*Selected extract*:

+---+

12. Fees and payment

  1. Invoices are sent electronically to the email address provided by the Customer. Invoices not objected to in writing before the due date are deemed accepted.
  2. Unless agreed otherwise, fees are payable in advance, by wire transfer and within 30 days from the invoice date.
  3. If the Customer fails to pay on time, the Customer is in default without further reminder. The Provider may charge default interest of 5% per year unless another rate has been validly agreed, reminder fees, collection costs, and further damages.
  4. The Provider may assign claims to third parties or instruct third parties to collect unpaid amounts.
  5. In case of overdue payment, the Provider may suspend access to ZEN ERP and other services. Fees remain payable during suspension. Access may be restored after payment of all outstanding amounts, reminder fees, collection costs, and any reactivation fee.
  6. The Provider may conduct credit, identity, address, and payment checks and may obtain information from authorities, credit agencies, debt collection offices, and other lawful sources.

13. Changes to GTCs, services, fees, and subscription

  1. The Provider may amend these GTC, services, functions, contractual terms, fees, prices, and charges at any time.
  2. The Customer will be informed appropriately of material changes, for example by email, in-app notice, website publication, or post.

+---+

*Data below*:
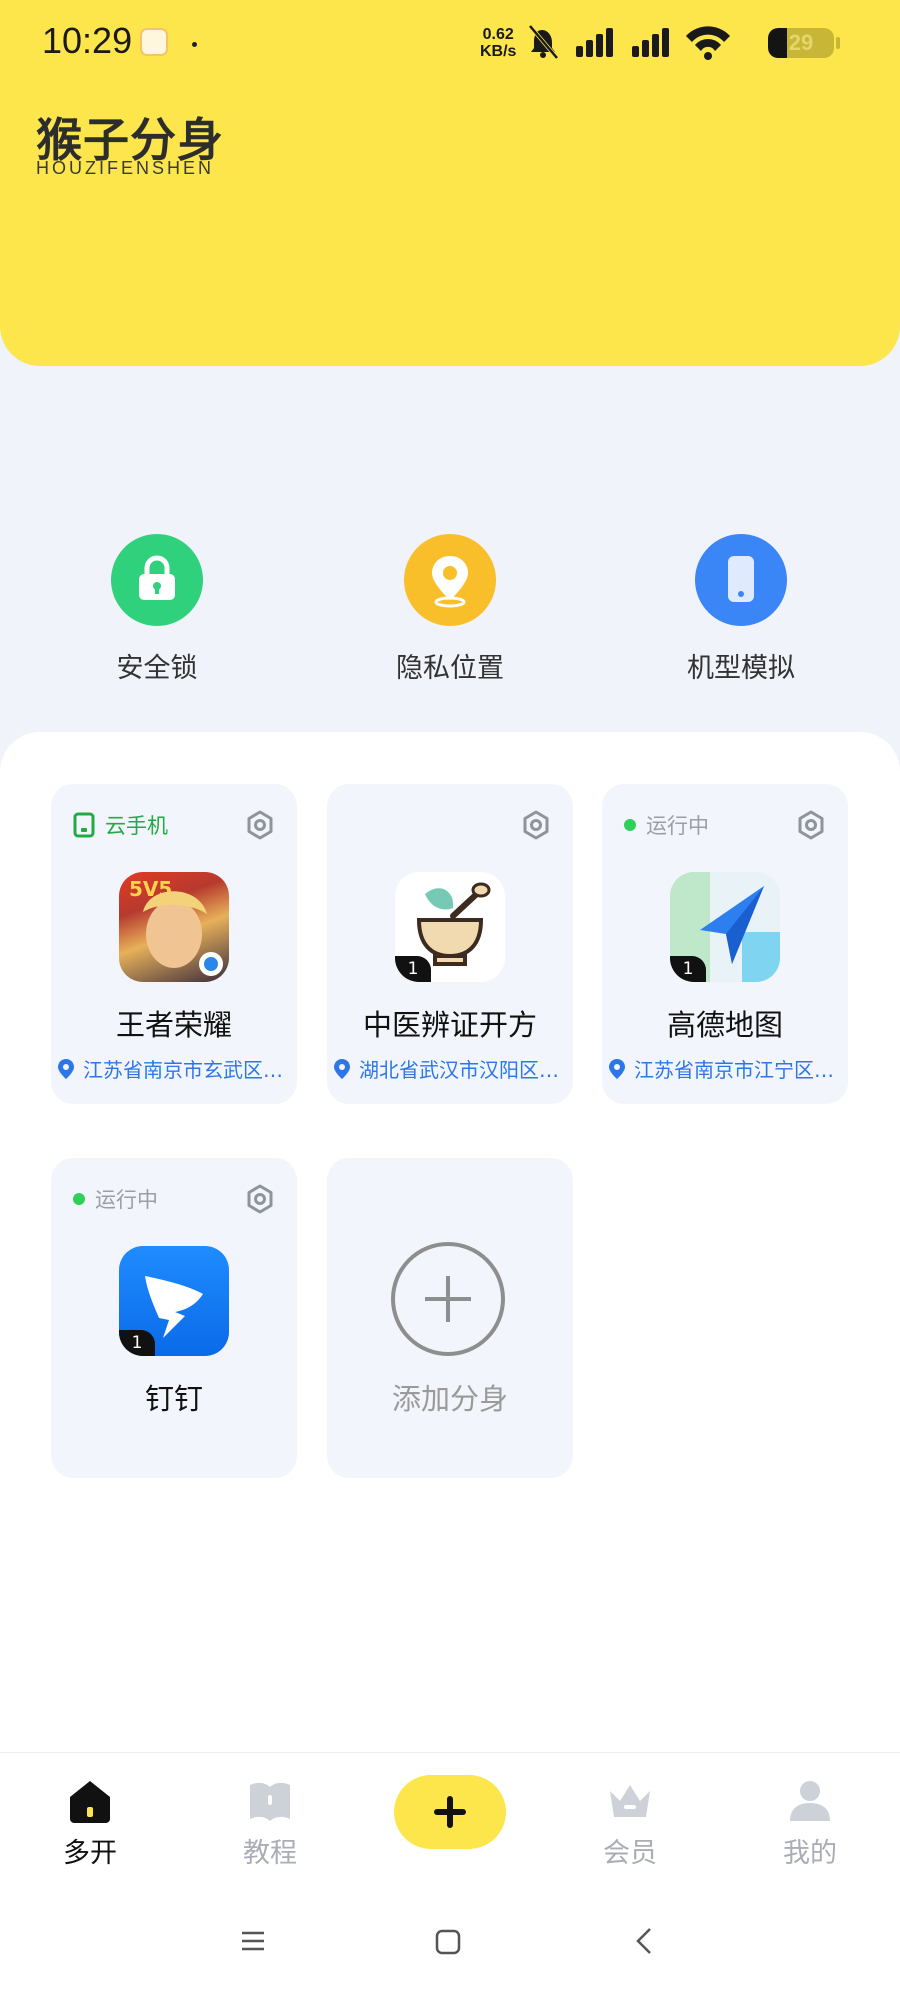 The height and width of the screenshot is (2000, 900). I want to click on gaode-app-icon: 1, so click(725, 927).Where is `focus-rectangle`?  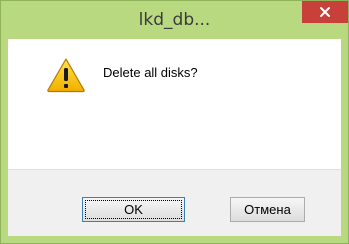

+---+

*Work request*:
Return the passage of the general terms excerpt verbatim, from "1. Invoices are" up to and including "are deemed accepted.".

*Your response*:
1. Invoices are sent electronically to the email address provided by the Customer. Invoices not objected to in writing before the due date are deemed accepted.